**Exercise objective**
Edit the rows below by changing each "GUI agent" to "interface agent", keeping everything else the same.

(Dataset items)
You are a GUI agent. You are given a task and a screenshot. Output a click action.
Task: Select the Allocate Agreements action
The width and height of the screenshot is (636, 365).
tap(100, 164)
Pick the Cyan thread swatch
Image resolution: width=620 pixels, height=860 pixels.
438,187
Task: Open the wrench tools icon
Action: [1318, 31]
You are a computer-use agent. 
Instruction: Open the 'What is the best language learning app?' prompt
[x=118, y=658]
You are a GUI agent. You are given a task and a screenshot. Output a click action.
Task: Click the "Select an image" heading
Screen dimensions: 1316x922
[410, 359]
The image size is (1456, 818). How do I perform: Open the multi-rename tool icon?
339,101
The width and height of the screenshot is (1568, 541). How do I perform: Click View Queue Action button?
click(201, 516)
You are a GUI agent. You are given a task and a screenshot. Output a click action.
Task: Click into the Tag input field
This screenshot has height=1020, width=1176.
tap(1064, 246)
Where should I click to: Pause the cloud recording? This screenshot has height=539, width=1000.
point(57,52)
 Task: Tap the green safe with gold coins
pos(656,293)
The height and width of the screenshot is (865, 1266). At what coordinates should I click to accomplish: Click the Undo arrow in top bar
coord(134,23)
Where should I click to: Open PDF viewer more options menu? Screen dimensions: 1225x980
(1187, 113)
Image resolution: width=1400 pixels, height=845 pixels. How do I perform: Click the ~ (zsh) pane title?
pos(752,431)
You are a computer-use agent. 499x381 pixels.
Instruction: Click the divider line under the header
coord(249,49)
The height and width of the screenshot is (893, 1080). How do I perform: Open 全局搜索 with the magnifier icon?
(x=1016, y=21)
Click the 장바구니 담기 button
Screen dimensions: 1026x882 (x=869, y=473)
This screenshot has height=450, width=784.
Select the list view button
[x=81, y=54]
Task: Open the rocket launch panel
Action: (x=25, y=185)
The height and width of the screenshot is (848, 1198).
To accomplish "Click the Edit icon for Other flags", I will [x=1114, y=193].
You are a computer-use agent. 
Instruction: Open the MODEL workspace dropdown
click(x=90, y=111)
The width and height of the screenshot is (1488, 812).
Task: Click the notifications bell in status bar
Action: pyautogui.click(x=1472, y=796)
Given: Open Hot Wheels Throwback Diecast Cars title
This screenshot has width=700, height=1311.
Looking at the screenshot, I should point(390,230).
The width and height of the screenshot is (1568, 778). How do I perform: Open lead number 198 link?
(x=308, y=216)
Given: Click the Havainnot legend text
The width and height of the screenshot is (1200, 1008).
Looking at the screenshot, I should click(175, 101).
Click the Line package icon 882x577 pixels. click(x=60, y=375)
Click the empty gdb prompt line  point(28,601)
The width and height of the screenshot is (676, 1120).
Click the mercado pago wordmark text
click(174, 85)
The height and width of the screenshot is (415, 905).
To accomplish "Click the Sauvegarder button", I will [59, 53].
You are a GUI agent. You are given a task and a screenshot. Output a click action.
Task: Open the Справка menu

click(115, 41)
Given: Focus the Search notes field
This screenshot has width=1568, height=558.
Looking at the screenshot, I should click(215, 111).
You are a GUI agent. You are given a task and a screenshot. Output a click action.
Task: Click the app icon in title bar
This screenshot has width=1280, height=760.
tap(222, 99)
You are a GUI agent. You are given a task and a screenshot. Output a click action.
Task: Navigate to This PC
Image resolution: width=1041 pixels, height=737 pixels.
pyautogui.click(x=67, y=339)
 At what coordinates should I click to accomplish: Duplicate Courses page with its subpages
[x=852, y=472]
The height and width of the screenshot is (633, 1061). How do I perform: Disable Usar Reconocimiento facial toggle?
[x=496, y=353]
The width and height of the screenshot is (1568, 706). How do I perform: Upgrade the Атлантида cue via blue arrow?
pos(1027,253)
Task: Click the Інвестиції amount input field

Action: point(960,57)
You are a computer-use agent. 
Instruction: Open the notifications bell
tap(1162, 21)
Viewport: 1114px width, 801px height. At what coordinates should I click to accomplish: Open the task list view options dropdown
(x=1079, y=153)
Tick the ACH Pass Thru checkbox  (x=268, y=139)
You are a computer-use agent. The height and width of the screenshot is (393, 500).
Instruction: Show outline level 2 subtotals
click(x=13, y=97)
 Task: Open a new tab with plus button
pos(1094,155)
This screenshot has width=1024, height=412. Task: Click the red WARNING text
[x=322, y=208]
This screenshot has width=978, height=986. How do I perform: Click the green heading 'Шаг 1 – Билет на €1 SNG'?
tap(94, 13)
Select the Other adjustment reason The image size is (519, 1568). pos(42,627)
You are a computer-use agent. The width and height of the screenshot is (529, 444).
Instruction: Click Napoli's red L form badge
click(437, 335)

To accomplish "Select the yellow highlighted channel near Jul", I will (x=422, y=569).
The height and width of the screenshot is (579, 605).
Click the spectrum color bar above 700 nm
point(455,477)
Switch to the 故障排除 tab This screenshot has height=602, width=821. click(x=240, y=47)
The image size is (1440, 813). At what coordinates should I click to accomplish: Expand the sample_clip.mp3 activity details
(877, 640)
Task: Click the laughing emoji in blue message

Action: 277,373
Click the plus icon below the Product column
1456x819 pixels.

**Worked solution**
You are a interface agent. You are given a task and a screenshot. Output a click action.
Task: Select the Allocate Agreements action
The width and height of the screenshot is (636, 365).
tap(100, 164)
Pick the Cyan thread swatch
Image resolution: width=620 pixels, height=860 pixels.
438,187
Task: Open the wrench tools icon
Action: [1318, 31]
You are a computer-use agent. 
Instruction: Open the 'What is the best language learning app?' prompt
[x=118, y=658]
You are a interface agent. You are given a task and a screenshot. Output a click action.
Task: Click the "Select an image" heading
Screen dimensions: 1316x922
[410, 359]
The image size is (1456, 818). How do I perform: Open the multi-rename tool icon?
339,101
The width and height of the screenshot is (1568, 541). How do I perform: Click View Queue Action button?
click(201, 516)
You are a interface agent. You are given a task and a screenshot. Output a click action.
Task: Click into the Tag input field
This screenshot has height=1020, width=1176.
tap(1064, 246)
Where should I click to: Pause the cloud recording? This screenshot has height=539, width=1000.
point(57,52)
 Task: Tap the green safe with gold coins
pos(656,293)
The height and width of the screenshot is (865, 1266). At what coordinates should I click to accomplish: Click the Undo arrow in top bar
coord(134,23)
Where should I click to: Open PDF viewer more options menu? Screen dimensions: 1225x980
(1187, 113)
Image resolution: width=1400 pixels, height=845 pixels. How do I perform: Click the ~ (zsh) pane title?
pos(752,431)
You are a computer-use agent. 499x381 pixels.
Instruction: Click the divider line under the header
coord(249,49)
The height and width of the screenshot is (893, 1080). How do I perform: Open 全局搜索 with the magnifier icon?
(x=1016, y=21)
Click the 장바구니 담기 button
Screen dimensions: 1026x882 (x=869, y=473)
This screenshot has height=450, width=784.
Select the list view button
[x=81, y=54]
Task: Open the rocket launch panel
Action: (x=25, y=185)
The height and width of the screenshot is (848, 1198).
To accomplish "Click the Edit icon for Other flags", I will [x=1114, y=193].
You are a computer-use agent. 
Instruction: Open the MODEL workspace dropdown
click(x=90, y=111)
The width and height of the screenshot is (1488, 812).
Task: Click the notifications bell in status bar
Action: pyautogui.click(x=1472, y=796)
Given: Open Hot Wheels Throwback Diecast Cars title
This screenshot has width=700, height=1311.
Looking at the screenshot, I should point(390,230).
The width and height of the screenshot is (1568, 778). How do I perform: Open lead number 198 link?
(x=308, y=216)
Given: Click the Havainnot legend text
The width and height of the screenshot is (1200, 1008).
Looking at the screenshot, I should click(175, 101).
Click the Line package icon 882x577 pixels. click(x=60, y=375)
Click the empty gdb prompt line  point(28,601)
The width and height of the screenshot is (676, 1120).
Click the mercado pago wordmark text
click(174, 85)
The height and width of the screenshot is (415, 905).
To accomplish "Click the Sauvegarder button", I will [59, 53].
You are a interface agent. You are given a task and a screenshot. Output a click action.
Task: Open the Справка menu

click(115, 41)
Given: Focus the Search notes field
This screenshot has width=1568, height=558.
Looking at the screenshot, I should click(215, 111).
You are a interface agent. You are given a task and a screenshot. Output a click action.
Task: Click the app icon in title bar
This screenshot has width=1280, height=760.
tap(222, 99)
You are a interface agent. You are given a task and a screenshot. Output a click action.
Task: Navigate to This PC
Image resolution: width=1041 pixels, height=737 pixels.
pyautogui.click(x=67, y=339)
 At what coordinates should I click to accomplish: Duplicate Courses page with its subpages
[x=852, y=472]
The height and width of the screenshot is (633, 1061). How do I perform: Disable Usar Reconocimiento facial toggle?
[x=496, y=353]
The width and height of the screenshot is (1568, 706). How do I perform: Upgrade the Атлантида cue via blue arrow?
pos(1027,253)
Task: Click the Інвестиції amount input field

Action: point(960,57)
You are a computer-use agent. 
Instruction: Open the notifications bell
tap(1162, 21)
Viewport: 1114px width, 801px height. At what coordinates should I click to accomplish: Open the task list view options dropdown
(x=1079, y=153)
Tick the ACH Pass Thru checkbox  (x=268, y=139)
You are a computer-use agent. The height and width of the screenshot is (393, 500).
Instruction: Show outline level 2 subtotals
click(x=13, y=97)
 Task: Open a new tab with plus button
pos(1094,155)
This screenshot has width=1024, height=412. Task: Click the red WARNING text
[x=322, y=208]
This screenshot has width=978, height=986. How do I perform: Click the green heading 'Шаг 1 – Билет на €1 SNG'?
tap(94, 13)
Select the Other adjustment reason The image size is (519, 1568). pos(42,627)
You are a computer-use agent. The width and height of the screenshot is (529, 444).
Instruction: Click Napoli's red L form badge
click(437, 335)

To accomplish "Select the yellow highlighted channel near Jul", I will (x=422, y=569).
The height and width of the screenshot is (579, 605).
Click the spectrum color bar above 700 nm
point(455,477)
Switch to the 故障排除 tab This screenshot has height=602, width=821. click(x=240, y=47)
The image size is (1440, 813). At what coordinates should I click to accomplish: Expand the sample_clip.mp3 activity details
(877, 640)
Task: Click the laughing emoji in blue message

Action: 277,373
Click the plus icon below the Product column
1456x819 pixels.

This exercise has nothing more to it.